Além disso, este protocolo descreve um método otimizado para encapsulamento para duas redes diferentes do citoesqueleto: FtsZ e actina. Como essas duas proteínas requerem diferentes condições de tampão e aglomeração, o protocolo aborda as mudanças subsequentes necessárias para alcançar a reconstituição ideal da rede. Portanto, a abordagem apresentada aqui pode ser usada e generalizada para encapsular quaisquer biomoléculas necessárias dentro de GUVs separados por fase.

Protocolo

Os reagentes e os equipamentos utilizados neste estudo estão listados na Tabela de Materiais.

1. Preparação da mistura lipídica

  1. Tome 0,5 mL de clorofórmio em um frasco de vidro de 5 mL. Adicione 17,5 μL de DOPC, 7,4 μL de DOPG, 29,6 μL de DPPC (todos de 25 g/L de estoques lipídicos preparados em clorofórmio), 32,2 μL de 10 g/L de DPPG e 20,6 μL de 18 g/L de colesterol.
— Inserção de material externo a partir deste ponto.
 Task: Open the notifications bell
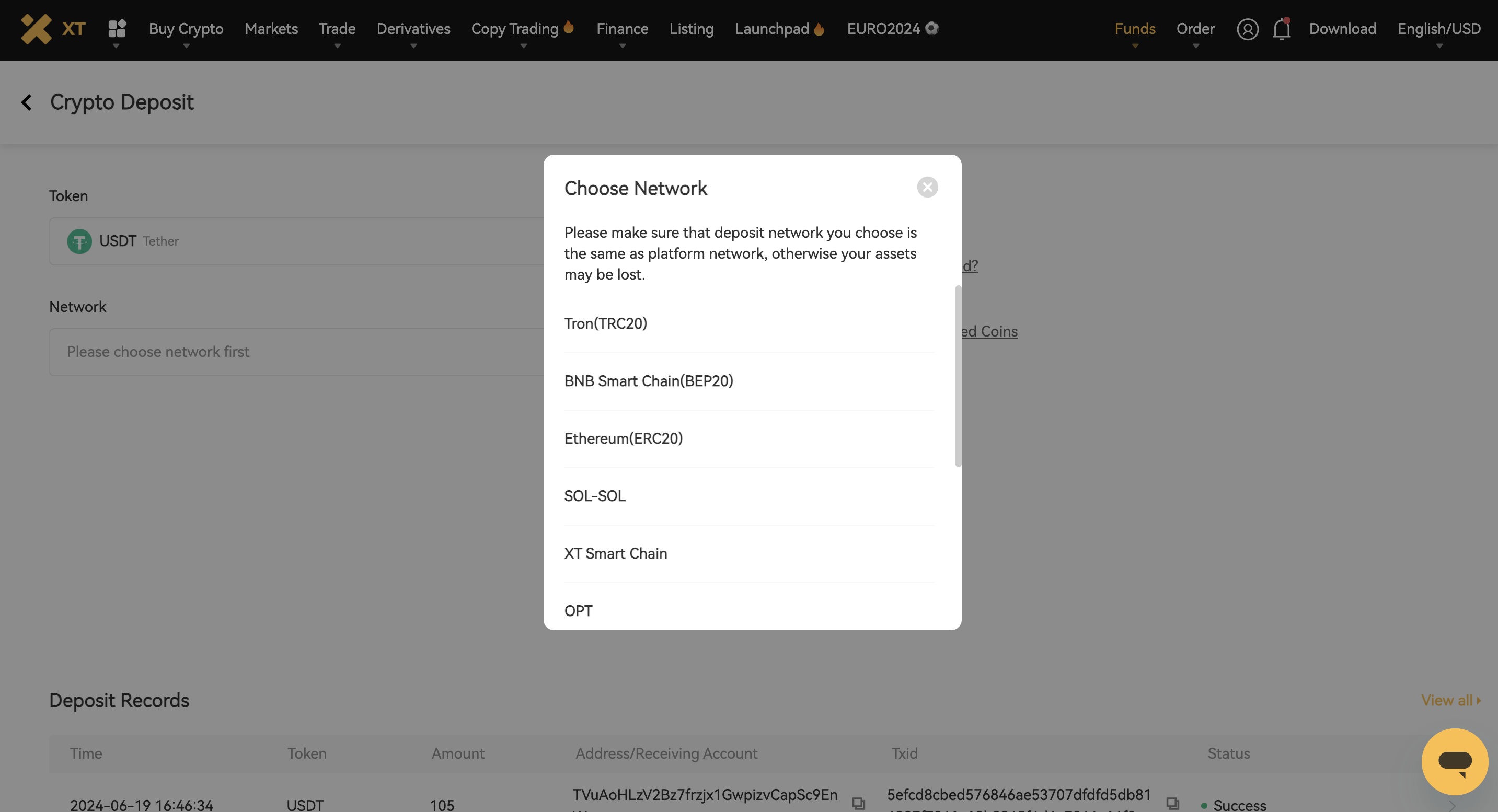point(1281,29)
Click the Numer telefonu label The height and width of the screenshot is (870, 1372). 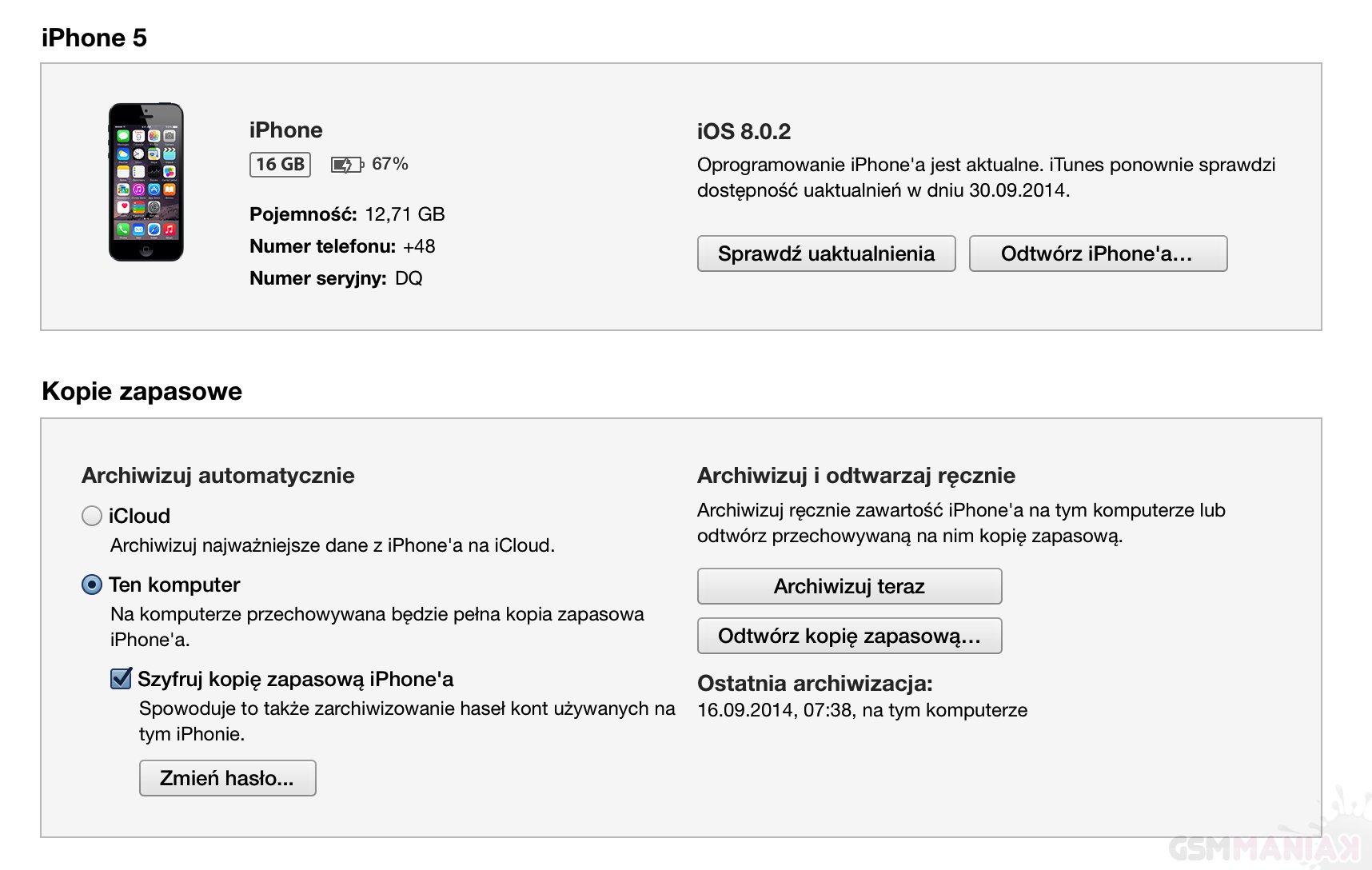point(322,246)
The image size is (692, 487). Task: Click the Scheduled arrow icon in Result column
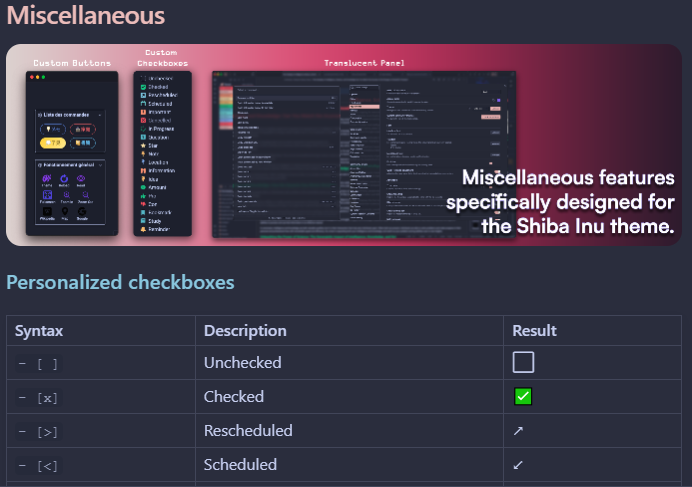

Adicione 1,2 μL de corante Atto655-DOPE 1 g/L. Vortex suavemente a mistura lipídica e evaporar o clorofórmio sob fluxo de nitrogênio e ressuspender o filme fino em um total de 400 μL de clorofórmio.
  2. Para o encapsulamento de FtsZ, a mistura lipídica final preparada está na proporção DOPC: DOPG: DPPC: DPPG: Chol (proporção de 17,499: 7,5: 31,5: 13,5: 30 mol) marcada com 0,001 mol% Atto655-DOPE. Para a produção de GUVs com actina encapsulada, a mistura lipídica contém lipídios biotinilados e é preparada na proporção DOPC: DOPG: DPPC: DPPG: Chol: Biotinyl CAP PE (17,499: 7,5: 30,5: 13,5: 30: 1) marcado com 0,001 mol% Atto655-DOPE.
  3. Dissolva a mistura lipídica (32 mM, 50 μL) em clorofórmio e seque em um frasco de vidro sob fluxo de gás N2 por ~ 15 min.
  4. O frasco de vidro é então armazenado sob vácuo em um dessecador por ~ 30 min para se livrar de quaisquer vestígios de clorofórmio residual.
  5. Disperse o filme seco em uma mistura de decano (20 μL) e óleo mineral (500 μL) no frasco de vidro para obter a concentração final de 3,2 mM e sonicar em temperaturas elevadas (~ 50 ° C) por ~ 30 min usando um sonicador de banho.
  6. Transfira a mistura de lipídios em óleo para um tubo e incube o tubo a 37 ° C por ~ 10 min antes de prosseguir para as próximas etapas.
  7. Prepare a mistura de encapsulamento interno para proteínas.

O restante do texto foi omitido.